I want to go back briefly to the citation from Albert Edward Day. He says that Jesus “sought out the poor, the outcast, the sinner, the broken, the sick, the lonely.” And if we are honest with ourselves, we are all of those things. They are all apt indicators of what it means to live life as a human being. And if we are open to further pondering, Jesus was also all of those things, with the exception of sin. And that will become important in a minute. Mr. Day goes on to say that Jesus felt the sorrow of those to whom he ministered, and that he was acquainted with their grief. And Jesus felt their pain and their sorrow, because he experienced it himself, as he walked this earth.
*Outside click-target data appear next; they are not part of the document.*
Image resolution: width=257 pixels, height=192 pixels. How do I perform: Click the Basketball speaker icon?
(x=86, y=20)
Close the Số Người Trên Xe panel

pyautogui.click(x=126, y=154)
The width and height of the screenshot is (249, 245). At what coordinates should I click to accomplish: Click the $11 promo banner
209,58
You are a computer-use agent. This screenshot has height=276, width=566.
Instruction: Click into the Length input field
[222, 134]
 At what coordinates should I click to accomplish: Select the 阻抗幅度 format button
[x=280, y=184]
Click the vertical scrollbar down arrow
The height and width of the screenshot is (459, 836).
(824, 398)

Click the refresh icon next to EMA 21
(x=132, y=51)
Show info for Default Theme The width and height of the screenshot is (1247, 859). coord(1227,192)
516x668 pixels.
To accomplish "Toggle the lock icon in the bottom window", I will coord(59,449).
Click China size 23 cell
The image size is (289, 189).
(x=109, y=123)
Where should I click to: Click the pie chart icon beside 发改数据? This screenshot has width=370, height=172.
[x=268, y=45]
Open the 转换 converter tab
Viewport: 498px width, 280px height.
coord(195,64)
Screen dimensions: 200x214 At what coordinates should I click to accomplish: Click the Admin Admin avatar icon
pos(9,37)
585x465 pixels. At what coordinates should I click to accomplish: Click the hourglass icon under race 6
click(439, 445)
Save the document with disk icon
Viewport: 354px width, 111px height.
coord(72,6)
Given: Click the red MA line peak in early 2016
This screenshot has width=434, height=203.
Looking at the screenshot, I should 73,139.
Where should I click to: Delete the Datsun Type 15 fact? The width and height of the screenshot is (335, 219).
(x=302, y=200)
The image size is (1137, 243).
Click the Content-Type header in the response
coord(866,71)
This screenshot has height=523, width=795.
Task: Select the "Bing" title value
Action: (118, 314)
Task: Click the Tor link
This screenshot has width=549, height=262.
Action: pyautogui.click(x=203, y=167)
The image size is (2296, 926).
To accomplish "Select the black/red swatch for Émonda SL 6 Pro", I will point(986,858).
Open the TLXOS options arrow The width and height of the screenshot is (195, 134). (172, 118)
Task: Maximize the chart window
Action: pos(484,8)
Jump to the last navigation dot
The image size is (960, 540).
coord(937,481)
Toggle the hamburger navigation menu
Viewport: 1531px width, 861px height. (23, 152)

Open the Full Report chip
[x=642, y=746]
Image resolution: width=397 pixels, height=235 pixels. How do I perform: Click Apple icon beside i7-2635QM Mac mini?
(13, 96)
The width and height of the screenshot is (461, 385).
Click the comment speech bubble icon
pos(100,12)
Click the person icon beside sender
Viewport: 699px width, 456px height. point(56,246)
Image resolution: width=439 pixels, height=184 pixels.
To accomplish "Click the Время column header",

And that is exactly what the writer to the Hebrews says. It is unfortunate that the editors of our Bibles have chosen to use the word, “sympathize,” because its not quite enough. It really should say “empathize.” To sympathize is to care about another’s pain or grief, to empathize is to feel it and share it. To put it simply, when we suffer, Jesus, though he is lifted up to the heavens, suffers with us. And he suffers with us because he has endured every agony that we have endured or ever will endure. And while he suffered those agonies without resorting to sin, he certainly suffered the agony of our sins. He is truly empathetic.
And in this is why Jesus is such a great high priest. To secure our salvation, Jesus needed to be completely like us, and he was. But he alsoneeded to be completely different from us at the same time, with respect to sin. And he was.
But that’s a good thing. Though he did not fail, he empathizes with us in our failures. And he stands as a shinning beacon for us, to remind us that our weakness does not always have to be an occasion for sin. We can be poor, outcast, broken, sick and lonely, but we do not always have to sin.
And because we are poor, outcast, broken, sick and lonely, we can fly at anytime to the throne of grace. This is getting ourselves to Jesus. Yes, Jesus is far away in the heavens. But when he passed through the Holy of Holies he left the door wide open for us. Sinners though we may be, we can pass through that door with boldness. And there we will find our Lord, who is always willing to empathize with us in our weakness. And there we can find help. But in finding that help, we can answer the accusation of Mr. Day. He says, Jesus felt, as we so often do not feel, the sorrow of the poor, the outcast, the sinner, the broken, the sick and the lonely. Its quite an accusation, but here’s how we can answer it. We start with Jesus.
In his ministry, Jesus was poor, outcast, broken, sick and lonely, often stricken with sorrow and grief. But in that state, he reached out with power to to others around him who were all of those things, including being sinners. And he has reached out to us, because we also are stricken with grief and sorrow, and we are poor, outcast, broken, sick and lonely, and riddled with sin. And we have received not only his empathy but also his power.
And so therefore, in imitation of Jesus, our great high priest, we will also empathize with those who are stricken with grief and sorrow and who are poor, outcast, broken, sick, lonely and riddled with sin. And we will minister to them with the power that Jesus has provided us.
1. Cited in, A Guide to Prayer for Ministers and other Servants, by Rueben P. Job and Norman Shawchuck. p.307 (c) 1983 the Upper Room The Captivating Presence (c) 1971 by Edward Albert Day, used by permission of the publisher.